- Operation Headstrong: Part of the War in Afghanistan (2001–2021)
| Date | 2004 (with continued assistance thereafter) |
| Location | Afghanistan |

Belligerents
- United Kingdom Afghanistan: Taliban
- Strength: 150

= Operation Headstrong =

Operation Headstrong involved the training of Afghan commandos in a grouping called the Afghan Special Narcotics Force (ASNF) by British special forces, including the Special Air Service, to seek out and destroy drug laboratories and to confiscate drug shipments. Britain later provided four helicopters for the ASNF's use. British assistance to the ASNF amounted to £6.23 million in 2005–6, £9.4 million in 2006–7, and £32.5 million in 2007–8.

==Background==
Britain was the lead nation on counternarcotics in the Bonn Agreement and began forming a counternarcotics force known as Task Force 333, which would attack labs processing opium into crystal heroin. Elite Afghan units were trained and mentored by members of the British SAS.

==Operation==
The operation, dubbed Operation Headstrong was launched on 2 January 2004 with a raid on a heroin lab in northern Badakhshan.

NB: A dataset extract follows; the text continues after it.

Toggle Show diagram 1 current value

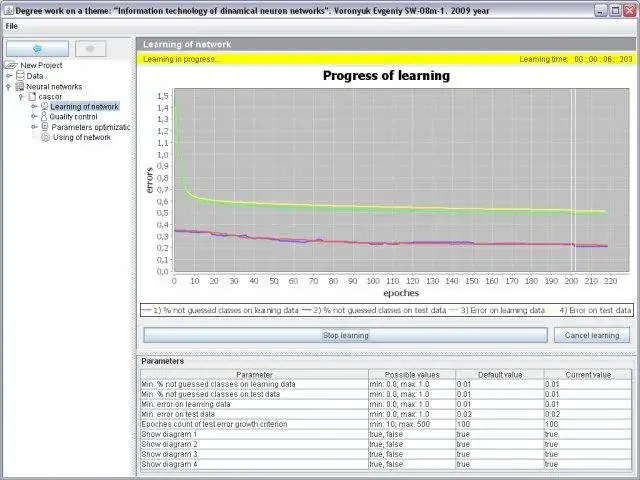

By mid-2004, Force 333 had two operational units of 150 men each. One former Force 333 commander said that whenever the group hit a lab in the south of the country, they were guaranteed to get attacked, for example during a raid on a large lab in Bahramcha, Helmand Province, the lab owner called the local Taliban subcommander who ambushed the force. The ambush was so vicious the commander had to call in US air support to suppress it.